[EXTRACTED TEXT]
[Start]

Album: The Soft Wave

Label: Smalltown Supersound

Review date: Sep. 9, 2010


On his debut album, In Light, and its sequel, The Soft Wave, Arp’s music gives the listener an experience that’s supremely chill, yet anally fastidious. On the one hand, former Tussle member Alexis Georgopoulos is clearly doing what feels good: like his heroes, Cluster and Terry Riley, Arp has strange sex with analog electronics and classical music. Yet things unfold with a neurotic slowness that suggests he’s afraid of making a decision his forebears wouldn’t approve of. Then again, maybe he’s just emulating what he hears in these revered artists (to contemporary ears, does Cluster’s pastoral Soweisoso have a high-strung quality?) or that it’s a deliberate compositional strategy, even if it makes the listener restless. Anxiety of influence or idiosyncrasy?

This ambiguity sets him apart in a field of overnight synth voyagers, even though a very similar problem plagues his former band (and San Francisco in general). Tussle backdoors former punks into dance music and krautrock. It’s as if they were manifested by the collective subconscious of a generation mired in self-imposed limitations. As a result, Tussle is more of a vehicle than a destination you’d care to linger in — their records are perfectly enjoyable but low on replay value. Hearing a Tussle song surface in the Polish-born minimal techno DJ Magda’s Resident Advisor podcast, I was taken aback: the band is so proper in their record-collector sensibility that they seem out of place in such a contemporary setting. Arp, too, is studied in his retro aesthetic, but his taste isn’t so orthodox. He values the pomposity of early electronic music, the classical vestiges and ornamental flourishes as much as its more droney, textural, processed side, a slightly unfashionable slant on synths.

[End]

[EXERCISE INSTRUCTIONS]
1. In the album review, which band was Alexis Georgopoulos formerly a member of?
2. Do these statements agree with the album review? Answer yes or no for each, quoting the words that decide it. (a) The Soft Wave came out on the Smalltown Supersound label. (b) The Soft Wave is Arp's debut album. (c) The reviewer finds Tussle's records high in replay value.

[RECORD SET]
[Start]

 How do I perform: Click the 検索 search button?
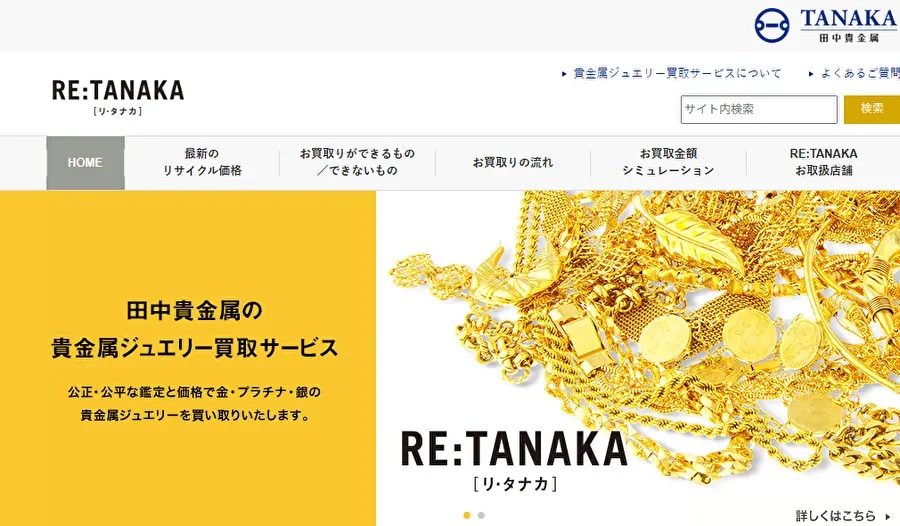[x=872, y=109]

[End]
[Start]

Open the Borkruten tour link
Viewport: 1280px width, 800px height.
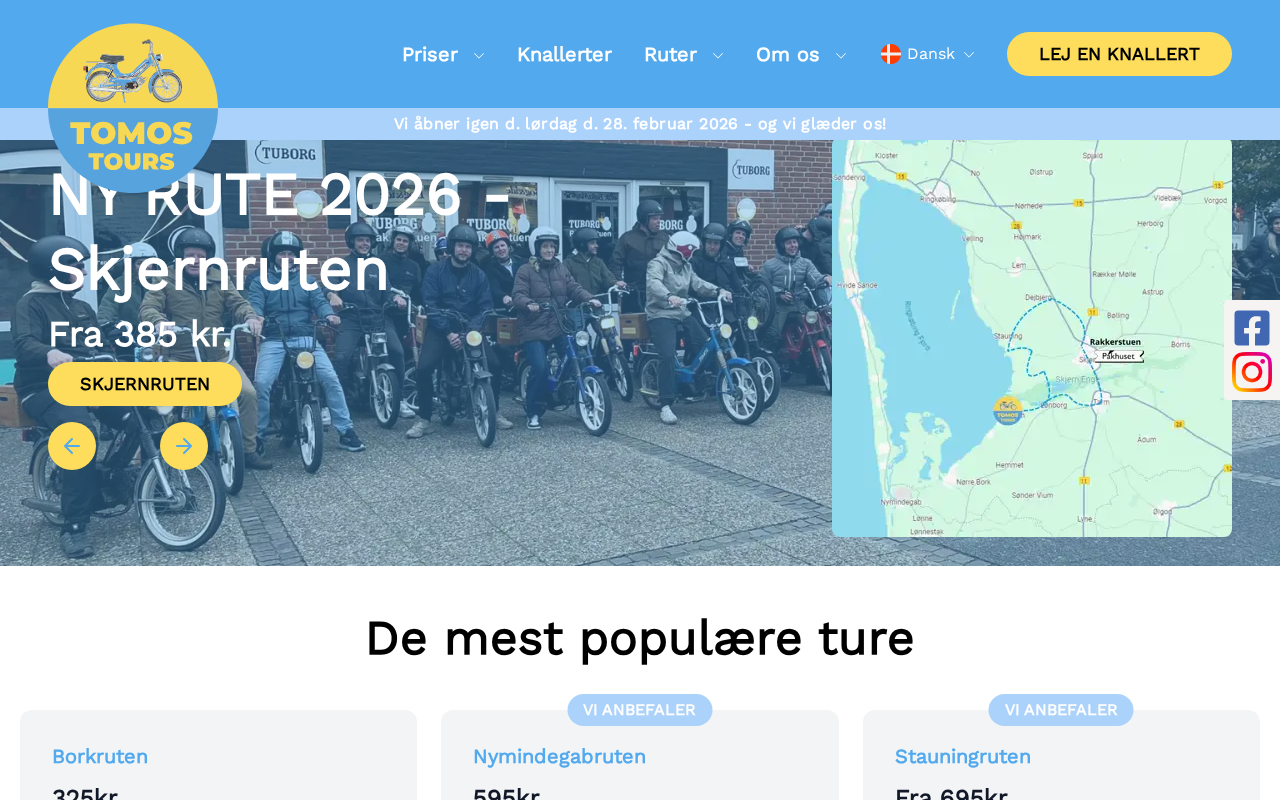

[End]

[RESULTS BY TASK]
1. Tussle

2.
(a) Yes: "Label: Smalltown Supersound"
(b) No: "On his debut album, In Light, and its sequel, The Soft Wave"
(c) No: "their records are perfectly enjoyable but low on replay value"